= Records =
>>>>>
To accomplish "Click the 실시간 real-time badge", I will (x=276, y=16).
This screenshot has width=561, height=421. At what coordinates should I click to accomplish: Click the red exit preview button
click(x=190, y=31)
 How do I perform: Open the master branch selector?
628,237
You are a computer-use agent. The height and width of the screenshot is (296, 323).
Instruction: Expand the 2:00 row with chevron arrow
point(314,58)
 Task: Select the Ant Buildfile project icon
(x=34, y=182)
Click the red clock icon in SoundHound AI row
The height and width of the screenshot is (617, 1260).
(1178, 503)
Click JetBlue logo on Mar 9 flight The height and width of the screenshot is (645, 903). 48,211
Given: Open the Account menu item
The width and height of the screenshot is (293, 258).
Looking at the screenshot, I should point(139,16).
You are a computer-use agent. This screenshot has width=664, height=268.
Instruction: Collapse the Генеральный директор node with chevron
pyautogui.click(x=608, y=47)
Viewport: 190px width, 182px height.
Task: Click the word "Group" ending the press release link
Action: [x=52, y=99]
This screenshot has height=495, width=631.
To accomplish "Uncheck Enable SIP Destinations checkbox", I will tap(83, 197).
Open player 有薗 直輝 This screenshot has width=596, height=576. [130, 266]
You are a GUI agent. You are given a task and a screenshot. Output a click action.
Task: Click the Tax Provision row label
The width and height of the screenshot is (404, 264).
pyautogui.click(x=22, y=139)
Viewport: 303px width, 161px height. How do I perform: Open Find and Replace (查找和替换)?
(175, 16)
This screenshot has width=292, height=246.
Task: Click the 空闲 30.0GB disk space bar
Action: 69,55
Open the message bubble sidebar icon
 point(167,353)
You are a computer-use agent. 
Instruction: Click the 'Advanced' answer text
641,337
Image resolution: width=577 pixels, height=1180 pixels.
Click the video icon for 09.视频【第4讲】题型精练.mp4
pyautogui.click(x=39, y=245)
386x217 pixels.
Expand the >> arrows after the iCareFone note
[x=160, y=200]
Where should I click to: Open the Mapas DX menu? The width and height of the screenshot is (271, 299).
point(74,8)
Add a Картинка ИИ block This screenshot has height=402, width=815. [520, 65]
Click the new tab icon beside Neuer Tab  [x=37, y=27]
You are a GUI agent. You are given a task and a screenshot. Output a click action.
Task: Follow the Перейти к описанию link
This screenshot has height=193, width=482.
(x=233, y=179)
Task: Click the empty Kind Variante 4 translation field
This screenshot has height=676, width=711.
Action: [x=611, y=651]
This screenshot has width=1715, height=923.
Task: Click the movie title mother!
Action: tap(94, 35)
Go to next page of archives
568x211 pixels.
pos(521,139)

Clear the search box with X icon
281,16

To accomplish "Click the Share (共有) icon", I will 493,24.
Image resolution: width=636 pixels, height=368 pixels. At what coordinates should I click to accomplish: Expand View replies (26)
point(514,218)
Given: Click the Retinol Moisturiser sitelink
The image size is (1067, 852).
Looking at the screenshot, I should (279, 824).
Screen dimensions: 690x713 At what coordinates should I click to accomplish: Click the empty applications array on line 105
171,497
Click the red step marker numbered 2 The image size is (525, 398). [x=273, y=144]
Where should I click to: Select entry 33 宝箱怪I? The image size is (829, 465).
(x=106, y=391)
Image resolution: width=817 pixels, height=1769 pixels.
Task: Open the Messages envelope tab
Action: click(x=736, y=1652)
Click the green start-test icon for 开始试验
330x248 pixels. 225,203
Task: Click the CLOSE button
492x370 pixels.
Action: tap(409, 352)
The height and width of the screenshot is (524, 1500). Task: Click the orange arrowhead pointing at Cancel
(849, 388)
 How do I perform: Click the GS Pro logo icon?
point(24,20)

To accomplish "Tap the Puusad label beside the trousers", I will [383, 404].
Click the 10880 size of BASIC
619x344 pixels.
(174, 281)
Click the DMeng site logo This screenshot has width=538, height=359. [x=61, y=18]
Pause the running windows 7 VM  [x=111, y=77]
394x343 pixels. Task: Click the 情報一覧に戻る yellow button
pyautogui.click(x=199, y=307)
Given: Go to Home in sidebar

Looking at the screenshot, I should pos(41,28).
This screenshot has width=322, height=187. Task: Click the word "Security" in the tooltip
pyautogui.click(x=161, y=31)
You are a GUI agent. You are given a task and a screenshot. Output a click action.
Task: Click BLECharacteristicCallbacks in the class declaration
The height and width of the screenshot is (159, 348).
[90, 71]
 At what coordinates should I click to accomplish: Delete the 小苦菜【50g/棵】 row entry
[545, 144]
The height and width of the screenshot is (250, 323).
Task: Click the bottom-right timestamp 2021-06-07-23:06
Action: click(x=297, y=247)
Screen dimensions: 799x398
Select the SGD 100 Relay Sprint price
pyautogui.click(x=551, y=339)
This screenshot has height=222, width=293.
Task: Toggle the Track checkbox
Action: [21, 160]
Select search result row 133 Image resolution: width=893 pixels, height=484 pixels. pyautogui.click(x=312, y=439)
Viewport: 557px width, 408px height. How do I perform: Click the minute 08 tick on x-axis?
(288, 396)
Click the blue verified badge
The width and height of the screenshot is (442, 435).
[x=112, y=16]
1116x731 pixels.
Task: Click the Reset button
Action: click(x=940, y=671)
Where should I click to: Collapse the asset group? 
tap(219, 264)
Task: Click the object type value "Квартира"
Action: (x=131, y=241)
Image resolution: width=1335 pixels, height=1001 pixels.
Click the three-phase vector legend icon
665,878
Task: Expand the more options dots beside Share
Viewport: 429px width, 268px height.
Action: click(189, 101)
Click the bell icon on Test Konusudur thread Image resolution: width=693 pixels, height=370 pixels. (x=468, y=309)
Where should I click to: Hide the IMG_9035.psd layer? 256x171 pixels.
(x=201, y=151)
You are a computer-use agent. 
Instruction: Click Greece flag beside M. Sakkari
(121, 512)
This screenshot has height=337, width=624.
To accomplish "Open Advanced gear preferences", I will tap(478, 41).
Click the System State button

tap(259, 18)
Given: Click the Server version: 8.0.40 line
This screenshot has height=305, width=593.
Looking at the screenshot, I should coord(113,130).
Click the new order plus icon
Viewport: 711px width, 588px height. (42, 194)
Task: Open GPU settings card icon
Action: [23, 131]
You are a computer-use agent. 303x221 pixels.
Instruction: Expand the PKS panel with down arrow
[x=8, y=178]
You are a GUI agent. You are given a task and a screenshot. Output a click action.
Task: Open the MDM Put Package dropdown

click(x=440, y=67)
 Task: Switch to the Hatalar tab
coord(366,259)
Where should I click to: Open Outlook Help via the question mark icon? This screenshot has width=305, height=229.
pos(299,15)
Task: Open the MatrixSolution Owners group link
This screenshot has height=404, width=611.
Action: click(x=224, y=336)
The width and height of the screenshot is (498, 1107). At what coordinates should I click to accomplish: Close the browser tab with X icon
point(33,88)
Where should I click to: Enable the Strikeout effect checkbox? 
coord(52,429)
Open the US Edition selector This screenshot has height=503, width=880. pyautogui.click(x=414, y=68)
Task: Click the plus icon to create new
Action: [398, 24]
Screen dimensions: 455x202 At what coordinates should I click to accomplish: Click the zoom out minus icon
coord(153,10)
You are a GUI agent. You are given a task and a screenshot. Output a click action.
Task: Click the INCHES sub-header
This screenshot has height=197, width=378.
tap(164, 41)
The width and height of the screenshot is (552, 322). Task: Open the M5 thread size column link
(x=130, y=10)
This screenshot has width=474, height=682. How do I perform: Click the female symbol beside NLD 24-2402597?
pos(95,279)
<<<<<
= Work to be completed =
Set down the records above once more, exactly as they stand.

= Output below =
To accomplish "Click the 실시간 real-time badge", I will (x=276, y=16).
This screenshot has width=561, height=421. At what coordinates should I click to accomplish: Click the red exit preview button
click(x=190, y=31)
 How do I perform: Open the master branch selector?
628,237
You are a computer-use agent. The height and width of the screenshot is (296, 323).
Instruction: Expand the 2:00 row with chevron arrow
point(314,58)
 Task: Select the Ant Buildfile project icon
(x=34, y=182)
Click the red clock icon in SoundHound AI row
The height and width of the screenshot is (617, 1260).
(1178, 503)
Click JetBlue logo on Mar 9 flight The height and width of the screenshot is (645, 903). 48,211
Given: Open the Account menu item
The width and height of the screenshot is (293, 258).
Looking at the screenshot, I should point(139,16).
You are a computer-use agent. This screenshot has width=664, height=268.
Instruction: Collapse the Генеральный директор node with chevron
pyautogui.click(x=608, y=47)
Viewport: 190px width, 182px height.
Task: Click the word "Group" ending the press release link
Action: [x=52, y=99]
This screenshot has height=495, width=631.
To accomplish "Uncheck Enable SIP Destinations checkbox", I will tap(83, 197).
Open player 有薗 直輝 This screenshot has width=596, height=576. [130, 266]
You are a GUI agent. You are given a task and a screenshot. Output a click action.
Task: Click the Tax Provision row label
The width and height of the screenshot is (404, 264).
pyautogui.click(x=22, y=139)
Viewport: 303px width, 161px height. How do I perform: Open Find and Replace (查找和替换)?
(175, 16)
This screenshot has width=292, height=246.
Task: Click the 空闲 30.0GB disk space bar
Action: 69,55
Open the message bubble sidebar icon
 point(167,353)
You are a computer-use agent. 
Instruction: Click the 'Advanced' answer text
641,337
Image resolution: width=577 pixels, height=1180 pixels.
Click the video icon for 09.视频【第4讲】题型精练.mp4
pyautogui.click(x=39, y=245)
386x217 pixels.
Expand the >> arrows after the iCareFone note
[x=160, y=200]
Where should I click to: Open the Mapas DX menu? The width and height of the screenshot is (271, 299).
point(74,8)
Add a Картинка ИИ block This screenshot has height=402, width=815. [520, 65]
Click the new tab icon beside Neuer Tab  [x=37, y=27]
You are a GUI agent. You are given a task and a screenshot. Output a click action.
Task: Follow the Перейти к описанию link
This screenshot has height=193, width=482.
(x=233, y=179)
Task: Click the empty Kind Variante 4 translation field
This screenshot has height=676, width=711.
Action: [x=611, y=651]
This screenshot has width=1715, height=923.
Task: Click the movie title mother!
Action: tap(94, 35)
Go to next page of archives
568x211 pixels.
pos(521,139)

Clear the search box with X icon
281,16

To accomplish "Click the Share (共有) icon", I will 493,24.
Image resolution: width=636 pixels, height=368 pixels. At what coordinates should I click to accomplish: Expand View replies (26)
point(514,218)
Given: Click the Retinol Moisturiser sitelink
The image size is (1067, 852).
Looking at the screenshot, I should (279, 824).
Screen dimensions: 690x713 At what coordinates should I click to accomplish: Click the empty applications array on line 105
171,497
Click the red step marker numbered 2 The image size is (525, 398). [x=273, y=144]
Where should I click to: Select entry 33 宝箱怪I? The image size is (829, 465).
(x=106, y=391)
Image resolution: width=817 pixels, height=1769 pixels.
Task: Open the Messages envelope tab
Action: click(x=736, y=1652)
Click the green start-test icon for 开始试验
330x248 pixels. 225,203
Task: Click the CLOSE button
492x370 pixels.
Action: tap(409, 352)
The height and width of the screenshot is (524, 1500). Task: Click the orange arrowhead pointing at Cancel
(849, 388)
 How do I perform: Click the GS Pro logo icon?
point(24,20)

To accomplish "Tap the Puusad label beside the trousers", I will [383, 404].
Click the 10880 size of BASIC
619x344 pixels.
(174, 281)
Click the DMeng site logo This screenshot has width=538, height=359. [x=61, y=18]
Pause the running windows 7 VM  [x=111, y=77]
394x343 pixels. Task: Click the 情報一覧に戻る yellow button
pyautogui.click(x=199, y=307)
Given: Go to Home in sidebar

Looking at the screenshot, I should pos(41,28).
This screenshot has width=322, height=187. Task: Click the word "Security" in the tooltip
pyautogui.click(x=161, y=31)
You are a GUI agent. You are given a task and a screenshot. Output a click action.
Task: Click BLECharacteristicCallbacks in the class declaration
The height and width of the screenshot is (159, 348).
[90, 71]
 At what coordinates should I click to accomplish: Delete the 小苦菜【50g/棵】 row entry
[545, 144]
The height and width of the screenshot is (250, 323).
Task: Click the bottom-right timestamp 2021-06-07-23:06
Action: click(x=297, y=247)
Screen dimensions: 799x398
Select the SGD 100 Relay Sprint price
pyautogui.click(x=551, y=339)
This screenshot has height=222, width=293.
Task: Toggle the Track checkbox
Action: [21, 160]
Select search result row 133 Image resolution: width=893 pixels, height=484 pixels. pyautogui.click(x=312, y=439)
Viewport: 557px width, 408px height. How do I perform: Click the minute 08 tick on x-axis?
(288, 396)
Click the blue verified badge
The width and height of the screenshot is (442, 435).
[x=112, y=16]
1116x731 pixels.
Task: Click the Reset button
Action: click(x=940, y=671)
Where should I click to: Collapse the asset group? 
tap(219, 264)
Task: Click the object type value "Квартира"
Action: (x=131, y=241)
Image resolution: width=1335 pixels, height=1001 pixels.
Click the three-phase vector legend icon
665,878
Task: Expand the more options dots beside Share
Viewport: 429px width, 268px height.
Action: click(189, 101)
Click the bell icon on Test Konusudur thread Image resolution: width=693 pixels, height=370 pixels. (x=468, y=309)
Where should I click to: Hide the IMG_9035.psd layer? 256x171 pixels.
(x=201, y=151)
You are a computer-use agent. 
Instruction: Click Greece flag beside M. Sakkari
(121, 512)
This screenshot has height=337, width=624.
To accomplish "Open Advanced gear preferences", I will tap(478, 41).
Click the System State button

tap(259, 18)
Given: Click the Server version: 8.0.40 line
This screenshot has height=305, width=593.
Looking at the screenshot, I should coord(113,130).
Click the new order plus icon
Viewport: 711px width, 588px height. (42, 194)
Task: Open GPU settings card icon
Action: [23, 131]
You are a computer-use agent. 303x221 pixels.
Instruction: Expand the PKS panel with down arrow
[x=8, y=178]
You are a GUI agent. You are given a task and a screenshot. Output a click action.
Task: Open the MDM Put Package dropdown

click(x=440, y=67)
 Task: Switch to the Hatalar tab
coord(366,259)
Where should I click to: Open Outlook Help via the question mark icon? This screenshot has width=305, height=229.
pos(299,15)
Task: Open the MatrixSolution Owners group link
This screenshot has height=404, width=611.
Action: click(x=224, y=336)
The width and height of the screenshot is (498, 1107). At what coordinates should I click to accomplish: Close the browser tab with X icon
point(33,88)
Where should I click to: Enable the Strikeout effect checkbox? 
coord(52,429)
Open the US Edition selector This screenshot has height=503, width=880. pyautogui.click(x=414, y=68)
Task: Click the plus icon to create new
Action: [398, 24]
Screen dimensions: 455x202 At what coordinates should I click to accomplish: Click the zoom out minus icon
coord(153,10)
You are a GUI agent. You are given a task and a screenshot. Output a click action.
Task: Click the INCHES sub-header
This screenshot has height=197, width=378.
tap(164, 41)
The width and height of the screenshot is (552, 322). Task: Open the M5 thread size column link
(x=130, y=10)
This screenshot has width=474, height=682. How do I perform: Click the female symbol beside NLD 24-2402597?
pos(95,279)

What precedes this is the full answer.